URL example: https://www.cloudflare.com/learning/dns/what-is-dns/
[Browser] --> (Browser's internal DNS cache)
                    |
                    v
        Found IP of www.cloudflare.com?
        |                |
        No               Yes ---> resolved, sending request...
        |
        v
[Operating System of PC/server] --> (Local DNS cache & configuration)
                    |
                    v
        Found IP of www.cloudflare.com?
        |                |
        No               Yes ---> resolved, sending request...
        |
        v
[Router/Modem] -->Forwards DNS query
               Forwards where? Depends on configuration..
                │             OR               |
                v                              v
  [  External Public DNS           [Internet Service Provider's 
   (e.g. Google, 8.8.8.8)]                 (ISP) DNS] 
                |             OR               |
                v                              v
               Found IP of www.cloudflare.com?
                |                |
                No               Yes ---> resolved, sending request...
                |
                v
         www.cloudflare.com does not exists.   

The key takeaway is that a "human" address in a URL is just for people. Underneath, there’s always an IP address. And as a first step, browsers try to look up the "translation" of the provided address into an IP. If it fails, that’s the end of the query and results in an unavoidable error. Another takeaway is that you can't, just out of the blue, decide that your server with IP 123.124.135.5 (for example) will have a domain name like coolest-site.eu by specifying it in your server’s configurations. I hope that’s pretty obvious.

3.6 TCP in action: 3-way handshake

Anyway, here is the nerd fun!!! Haha, I called it nerd fun because once my colleague told me that I need to have a social life after I mentioned that I observed my home lab's network packets for hours to examine a peculiar network anomaly.

As I mentioned, I use Wireshark for monitoring network traffic on my PC and with this tool I can capture all the network packets that pass through it. If I start capturing everything, the output gets flooded in seconds, because any website I open in my browser ends up in the stats table. Currently, I have my PC connected to only one network, and I will capture packets traveling via this network. I will filter out only the packets for HTTP example site, http://httpforever.com, as I already know the IP after the first launch of curl I can use this network packets filter: ip.addr==146.190.62.39 and tcp.port==80. So I start capturing with an active packet filter in Wireshark, and then I just open http://httpforever.com in my browser.

Here is what I see:

wireshark http packets capture output

That’s just what happened under the hood for one simple action: I tried to load the landing page of http://httpforever.com.

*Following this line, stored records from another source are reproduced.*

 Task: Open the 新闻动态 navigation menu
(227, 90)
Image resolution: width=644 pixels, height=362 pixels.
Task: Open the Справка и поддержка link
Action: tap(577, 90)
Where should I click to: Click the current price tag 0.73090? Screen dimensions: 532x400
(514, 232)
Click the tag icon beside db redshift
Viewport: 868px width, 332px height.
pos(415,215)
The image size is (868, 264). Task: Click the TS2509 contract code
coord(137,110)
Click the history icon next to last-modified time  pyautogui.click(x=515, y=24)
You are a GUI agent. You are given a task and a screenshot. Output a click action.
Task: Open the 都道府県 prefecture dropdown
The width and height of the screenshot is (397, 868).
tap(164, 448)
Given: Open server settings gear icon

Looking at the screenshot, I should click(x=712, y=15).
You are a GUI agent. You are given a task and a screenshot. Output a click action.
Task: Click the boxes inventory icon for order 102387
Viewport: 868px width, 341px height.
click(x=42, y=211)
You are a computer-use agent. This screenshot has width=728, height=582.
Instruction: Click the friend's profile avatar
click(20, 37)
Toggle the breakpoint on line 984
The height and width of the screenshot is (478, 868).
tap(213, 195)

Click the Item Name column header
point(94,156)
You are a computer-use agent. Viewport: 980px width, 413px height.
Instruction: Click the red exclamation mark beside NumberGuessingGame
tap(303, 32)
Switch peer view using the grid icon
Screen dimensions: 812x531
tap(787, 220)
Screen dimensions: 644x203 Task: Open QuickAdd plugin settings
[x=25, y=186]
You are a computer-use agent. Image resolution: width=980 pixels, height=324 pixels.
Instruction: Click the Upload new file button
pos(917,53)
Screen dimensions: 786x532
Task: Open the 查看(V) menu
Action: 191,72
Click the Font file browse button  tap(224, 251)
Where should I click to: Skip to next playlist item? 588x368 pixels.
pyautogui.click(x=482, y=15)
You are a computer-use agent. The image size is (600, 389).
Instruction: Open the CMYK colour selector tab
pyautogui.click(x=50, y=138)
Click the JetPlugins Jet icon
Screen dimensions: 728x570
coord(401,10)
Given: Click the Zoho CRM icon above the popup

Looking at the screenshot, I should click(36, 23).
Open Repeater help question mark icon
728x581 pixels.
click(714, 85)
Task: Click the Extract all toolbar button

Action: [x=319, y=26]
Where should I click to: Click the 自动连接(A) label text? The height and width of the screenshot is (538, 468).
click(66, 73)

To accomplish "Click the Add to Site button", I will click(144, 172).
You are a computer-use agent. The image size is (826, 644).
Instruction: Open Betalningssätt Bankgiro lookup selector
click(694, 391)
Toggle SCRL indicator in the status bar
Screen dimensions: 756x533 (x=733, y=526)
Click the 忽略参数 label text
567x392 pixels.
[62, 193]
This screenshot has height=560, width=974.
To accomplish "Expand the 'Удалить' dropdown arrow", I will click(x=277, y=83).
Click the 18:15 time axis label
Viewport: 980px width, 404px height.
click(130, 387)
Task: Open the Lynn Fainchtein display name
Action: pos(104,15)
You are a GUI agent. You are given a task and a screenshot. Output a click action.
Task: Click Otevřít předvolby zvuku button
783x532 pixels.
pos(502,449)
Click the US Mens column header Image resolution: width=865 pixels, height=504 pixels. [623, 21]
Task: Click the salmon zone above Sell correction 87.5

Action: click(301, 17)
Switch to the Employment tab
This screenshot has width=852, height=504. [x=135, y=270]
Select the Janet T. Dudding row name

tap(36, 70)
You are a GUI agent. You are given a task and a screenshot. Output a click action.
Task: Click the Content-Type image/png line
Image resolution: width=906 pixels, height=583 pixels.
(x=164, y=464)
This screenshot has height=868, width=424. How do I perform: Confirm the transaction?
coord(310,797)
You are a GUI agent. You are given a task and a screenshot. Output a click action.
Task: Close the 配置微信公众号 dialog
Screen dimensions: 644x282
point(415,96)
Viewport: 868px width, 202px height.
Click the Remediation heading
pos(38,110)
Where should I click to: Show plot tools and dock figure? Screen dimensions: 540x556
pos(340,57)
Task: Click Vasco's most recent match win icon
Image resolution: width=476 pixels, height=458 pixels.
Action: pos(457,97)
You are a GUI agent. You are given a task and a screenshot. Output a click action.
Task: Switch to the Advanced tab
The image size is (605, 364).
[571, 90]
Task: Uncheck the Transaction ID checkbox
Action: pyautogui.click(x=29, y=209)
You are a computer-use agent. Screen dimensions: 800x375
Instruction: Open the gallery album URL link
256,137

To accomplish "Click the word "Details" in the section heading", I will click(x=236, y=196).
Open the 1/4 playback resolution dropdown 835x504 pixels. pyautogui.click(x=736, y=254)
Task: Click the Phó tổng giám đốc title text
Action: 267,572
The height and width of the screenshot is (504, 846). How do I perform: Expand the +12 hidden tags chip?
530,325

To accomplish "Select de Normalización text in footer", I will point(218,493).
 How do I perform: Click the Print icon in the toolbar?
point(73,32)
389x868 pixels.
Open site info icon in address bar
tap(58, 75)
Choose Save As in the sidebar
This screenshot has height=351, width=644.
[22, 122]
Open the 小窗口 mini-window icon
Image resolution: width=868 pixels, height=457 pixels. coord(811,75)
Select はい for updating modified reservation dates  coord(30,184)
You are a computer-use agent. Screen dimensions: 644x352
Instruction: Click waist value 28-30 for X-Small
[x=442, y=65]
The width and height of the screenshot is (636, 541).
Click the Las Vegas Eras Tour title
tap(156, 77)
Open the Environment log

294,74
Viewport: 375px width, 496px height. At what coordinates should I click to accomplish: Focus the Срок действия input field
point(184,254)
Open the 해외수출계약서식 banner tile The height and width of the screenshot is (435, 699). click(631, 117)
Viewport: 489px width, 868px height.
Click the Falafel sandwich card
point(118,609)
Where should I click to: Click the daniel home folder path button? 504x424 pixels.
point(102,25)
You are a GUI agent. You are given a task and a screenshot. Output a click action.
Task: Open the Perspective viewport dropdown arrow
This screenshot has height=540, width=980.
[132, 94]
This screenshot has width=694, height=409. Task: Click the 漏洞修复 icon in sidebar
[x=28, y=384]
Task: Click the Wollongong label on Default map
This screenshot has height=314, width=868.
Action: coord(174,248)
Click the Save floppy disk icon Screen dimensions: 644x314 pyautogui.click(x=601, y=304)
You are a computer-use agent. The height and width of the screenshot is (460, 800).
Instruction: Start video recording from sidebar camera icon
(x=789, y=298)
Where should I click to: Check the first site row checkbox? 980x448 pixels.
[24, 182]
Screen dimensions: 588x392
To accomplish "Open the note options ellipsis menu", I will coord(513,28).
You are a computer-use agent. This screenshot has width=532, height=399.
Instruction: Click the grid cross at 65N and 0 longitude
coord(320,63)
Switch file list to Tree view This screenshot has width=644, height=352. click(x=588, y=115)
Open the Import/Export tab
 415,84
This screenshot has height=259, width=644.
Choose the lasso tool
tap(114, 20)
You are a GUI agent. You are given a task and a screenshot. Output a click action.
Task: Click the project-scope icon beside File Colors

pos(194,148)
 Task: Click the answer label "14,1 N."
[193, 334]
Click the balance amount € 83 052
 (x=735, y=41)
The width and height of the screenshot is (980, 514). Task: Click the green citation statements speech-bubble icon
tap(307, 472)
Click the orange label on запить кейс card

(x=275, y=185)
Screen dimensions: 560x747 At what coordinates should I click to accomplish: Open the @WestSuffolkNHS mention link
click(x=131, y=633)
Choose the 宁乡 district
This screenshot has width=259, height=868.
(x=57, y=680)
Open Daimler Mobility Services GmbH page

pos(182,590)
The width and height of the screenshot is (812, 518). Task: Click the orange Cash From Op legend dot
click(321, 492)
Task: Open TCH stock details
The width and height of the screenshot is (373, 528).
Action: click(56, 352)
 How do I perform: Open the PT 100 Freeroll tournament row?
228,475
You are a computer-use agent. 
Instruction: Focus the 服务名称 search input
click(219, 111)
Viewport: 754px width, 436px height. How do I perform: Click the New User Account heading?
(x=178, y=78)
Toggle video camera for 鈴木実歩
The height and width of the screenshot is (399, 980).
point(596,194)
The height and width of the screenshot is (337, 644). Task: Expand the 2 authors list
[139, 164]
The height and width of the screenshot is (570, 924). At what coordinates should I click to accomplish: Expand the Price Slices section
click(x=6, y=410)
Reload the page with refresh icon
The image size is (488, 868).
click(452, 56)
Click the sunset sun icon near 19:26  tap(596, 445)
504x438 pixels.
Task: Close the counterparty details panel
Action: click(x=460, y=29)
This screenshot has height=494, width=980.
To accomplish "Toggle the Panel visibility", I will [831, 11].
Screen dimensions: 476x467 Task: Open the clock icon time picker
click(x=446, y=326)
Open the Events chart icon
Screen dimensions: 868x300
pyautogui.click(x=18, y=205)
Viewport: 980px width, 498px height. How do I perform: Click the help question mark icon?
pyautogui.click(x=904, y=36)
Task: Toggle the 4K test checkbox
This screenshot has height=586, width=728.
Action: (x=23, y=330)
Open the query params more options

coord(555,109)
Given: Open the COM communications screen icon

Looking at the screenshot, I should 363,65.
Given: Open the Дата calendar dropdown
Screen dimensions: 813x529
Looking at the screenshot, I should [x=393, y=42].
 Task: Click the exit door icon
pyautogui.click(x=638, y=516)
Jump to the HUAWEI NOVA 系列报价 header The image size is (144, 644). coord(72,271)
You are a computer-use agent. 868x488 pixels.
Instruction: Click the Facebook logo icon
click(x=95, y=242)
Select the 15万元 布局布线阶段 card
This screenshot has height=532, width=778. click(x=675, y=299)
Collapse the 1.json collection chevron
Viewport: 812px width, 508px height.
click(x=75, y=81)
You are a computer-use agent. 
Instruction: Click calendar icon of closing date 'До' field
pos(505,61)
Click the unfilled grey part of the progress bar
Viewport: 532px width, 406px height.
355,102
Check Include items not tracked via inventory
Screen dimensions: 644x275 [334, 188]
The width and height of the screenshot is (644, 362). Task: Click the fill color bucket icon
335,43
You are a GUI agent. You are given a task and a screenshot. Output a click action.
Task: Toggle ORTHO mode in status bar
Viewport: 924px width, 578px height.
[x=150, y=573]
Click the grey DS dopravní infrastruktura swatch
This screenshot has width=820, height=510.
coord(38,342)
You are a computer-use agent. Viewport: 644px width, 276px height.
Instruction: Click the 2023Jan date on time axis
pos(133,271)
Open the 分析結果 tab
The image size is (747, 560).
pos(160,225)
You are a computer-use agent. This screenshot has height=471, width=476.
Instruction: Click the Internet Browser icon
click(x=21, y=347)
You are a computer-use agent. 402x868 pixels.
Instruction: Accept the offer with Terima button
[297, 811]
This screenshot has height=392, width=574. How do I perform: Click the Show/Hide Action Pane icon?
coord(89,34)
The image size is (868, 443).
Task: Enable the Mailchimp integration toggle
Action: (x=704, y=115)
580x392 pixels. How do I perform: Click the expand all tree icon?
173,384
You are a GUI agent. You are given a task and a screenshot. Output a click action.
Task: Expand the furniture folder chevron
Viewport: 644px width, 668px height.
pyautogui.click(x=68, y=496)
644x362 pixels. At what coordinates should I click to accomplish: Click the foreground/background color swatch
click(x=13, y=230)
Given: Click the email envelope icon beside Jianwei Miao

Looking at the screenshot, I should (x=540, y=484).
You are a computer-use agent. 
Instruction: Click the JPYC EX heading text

Let’s decompose it. First, for each network packet (each row in the table above = network packet) there’s the source and destination. The source of the first packet is the private IP address of my PC, as the communication was started by my PC (specifically, by my browser). The destination of the first network packet is the IP of the site http://httpforever.com. In the Info column, as a first thing you see the ports 40500 → 80. Yes, 40500 is the port used on my PC during this communication - it’s an ephemeral port, which is basically a byproduct of NAT applied by my router. The first thing after ports in the first row, column Info (No. 7) you see is the abbreviature SYN — SYN (Synchronize) is the first step in making a handshake, so it’s like extending your hand to someone else to initiate a handshake.

Next, the server where http://httpforever.com's frontend runs, sees the handshake request from my browser and acknowledges it, which is the 2nd step of handshake - SYN-ACK (Synchronize-Acknowledge) (No. 8 line in the table above).

Next, my browser sends an ACK to confirm the server’s SYN-ACK, and that completes the handshake (No. 9 line in the table above). At this point, a reliable connection is established, and data transmission can begin.

As you can see, the row No. 10 in the table informs that the network packet with HTTP GET method request was sent - data exchange between my browser and the server of http://httpforever.com has started -after the handshake, my browser immediately requests what it needs. The server acknowledges the GET request and starts sending data (PSH) (rows No. 11 - 13 in the table above).

Notice there are more than one transfers of different lengths before the line No.18 that contains HTTP response 200 - OK, meaning, that first GET request from my browser was completed. That is because, servers servers over HTTP never send everything requested in one big mega data transfer. For example, if you wanted to download a 10 GB video, the website's server from which you are downloading it wouldn’t just dump the entire file at once—that would overwhelm your network connection. Instead, HTTP network packets are chunked, and the full content is split across those packets. How the data is spitted in network packets by size, is there some rule? There are limits on the server side and on your PC. In fact, without realizing it, you’ve already seen your PC’s limit per network packet if you connect your PC to the Internet via ethernet cable - by default it is 1500 bytes, and this value is called MTU - Maximum Transmission unit. Here is the recap of $ ip a command, output of which contains mtu value:

$ ip a
...
2: eno1:  mtu 1500 ...
    ...
    inet 192.168.8.249/24 brd 192.168.8.255 
    ...

Some packets can for some reasons not arrive to client from the first attempt, however, TCP will do its best to ensure the delivery of everything, that's why it is considered as a reliable protocol. And that is why I called it in my analogy with envelopes and letters as a delivery service. 3 way handshakes, and reattempting of sending network packets if something goes wrong.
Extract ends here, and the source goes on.